Plumier provided built-in type converter, validator, token based authentication, declarative authorization and parameter authorization which make creating secure JSON API trivial.

@domain()
export class User  {
    constructor(
        @val.email()
        public email: string,
        public displayName: string,
        public birthDate: Date,
        @authorize.role("Admin")
        public role: "Admin" | "User"
    ) { }
}

Above is User domain that will be used as controller parameter type. Its a plain TypeScript class using parameter properties decorated with some validation and parameter authorization.

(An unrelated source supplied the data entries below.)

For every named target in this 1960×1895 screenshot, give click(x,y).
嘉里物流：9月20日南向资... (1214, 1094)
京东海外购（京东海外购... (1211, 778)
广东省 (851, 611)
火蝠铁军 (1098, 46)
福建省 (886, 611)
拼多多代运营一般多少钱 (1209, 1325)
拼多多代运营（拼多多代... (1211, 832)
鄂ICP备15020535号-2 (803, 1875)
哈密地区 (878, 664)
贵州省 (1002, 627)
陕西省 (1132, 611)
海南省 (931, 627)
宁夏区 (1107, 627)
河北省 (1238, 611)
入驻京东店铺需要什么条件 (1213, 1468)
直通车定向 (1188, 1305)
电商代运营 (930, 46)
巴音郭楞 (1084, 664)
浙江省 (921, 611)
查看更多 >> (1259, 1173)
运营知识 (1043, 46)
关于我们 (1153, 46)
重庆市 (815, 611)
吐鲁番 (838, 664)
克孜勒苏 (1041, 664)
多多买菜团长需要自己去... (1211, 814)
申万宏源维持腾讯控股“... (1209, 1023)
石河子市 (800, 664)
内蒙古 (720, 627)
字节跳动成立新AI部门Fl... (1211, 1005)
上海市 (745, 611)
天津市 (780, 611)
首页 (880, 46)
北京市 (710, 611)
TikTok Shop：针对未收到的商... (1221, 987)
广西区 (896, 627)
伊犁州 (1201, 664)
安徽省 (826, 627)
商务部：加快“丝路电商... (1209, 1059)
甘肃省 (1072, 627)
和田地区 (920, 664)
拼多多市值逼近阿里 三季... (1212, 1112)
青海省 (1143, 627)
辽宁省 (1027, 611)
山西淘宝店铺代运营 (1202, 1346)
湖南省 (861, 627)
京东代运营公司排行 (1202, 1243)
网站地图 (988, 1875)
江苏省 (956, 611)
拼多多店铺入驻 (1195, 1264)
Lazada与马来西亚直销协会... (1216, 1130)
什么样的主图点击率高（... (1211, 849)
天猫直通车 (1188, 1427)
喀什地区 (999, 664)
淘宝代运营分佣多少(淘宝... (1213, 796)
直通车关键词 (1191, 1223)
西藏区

Plumier aware of TypeScript type annotation and will make sure user provided the correct data type, @val.email() will validate the email, @authorize.role("Admin") will make sure only Admin can set the role field.

export class UsersController {
    private readonly repo = new Repository<User>("User")

    @authorize.role("Admin")
    @route.get("")
    all(offset: number, @val.optional() limit: number = 50) {
        return this.repo.find(offset, limit)
    }

    @authorize.public()
    @route.post("")
    save(data: User) {
        return this.repo.add(data)
    }
}

Above controller will generate routes below

POST /users
GET  /users?offset=0&limit=<optional>

Even if above controller implementation look so naive and vulnerable, but Plumier already done some security check before user input touching database. Get users route only accessible by Admin other user try accessing it will got 401 or 403 status. Save user is public so everyone can register to the service.

Plumier done some data conversion and security check, example below is list of user input and their appropriate status returned.

| User Input | Description | | ----------------------------------------------------------------------------------------------------------------------------- | ------------------------------------------------ | | { "email": "[email protected]", "displayName": "John Doe", "birthDate": "1988-1-1" } | Valid, birthDate converted to Date | | { "birthDate": "1988-1-1" } | Invalid, email and displayName is required | | { "email": "abc", "displayName": "John Doe", "birthDate": "1988-1-1" } | Invalid email | | { "email": "[email protected]", "displayName": "John Doe", "birthDate": "abc" } | Invalid birthDate | | { "email": "[email protected]", "displayName": "John Doe", "birthDate": "1988-1-1", "hack": "lorem ipsum dolor sit amet" } | Valid, hack field removed | | { "email": "[email protected]", "displayName": "John Doe", "birthDate": "1988-1-1", "role" : "Admin" } | Setting role only valid if login user is Admin |

Friendly

Plumier enhanced with static route analysis which will print friendly message if you misconfigure controller or forgot some decorator.

static analysis

Documentation

Go to Plumier documentation for complete documentation and tutorial

Requirements

  • TypeScript
  • NodeJS >= 8.0.0
  • Visual Studio Code

Contributing

To run Plumier project on local machine, some setup/app required

App requirements

  • Visual Studio Code (Recommended)
  • Nodejs 8+
  • Yarn npm install -g yarn

Local Setup

  • Fork and clone the project
  • Install dependencies by yarn install
  • Run test by yarn test

Debugging

Plumier already provided vscode task and launch setting. To start debugging a test scenario:

  • Build the project
  • Locate the test file and narrow the test runs by using .only
  • Put breakpoint on any location you need on .ts file
  • Locate the .js version of the test file that will be run (important)
  • On start/debug configuration select Jest Current File and start debugging
  • Process will halt properly on the .ts file.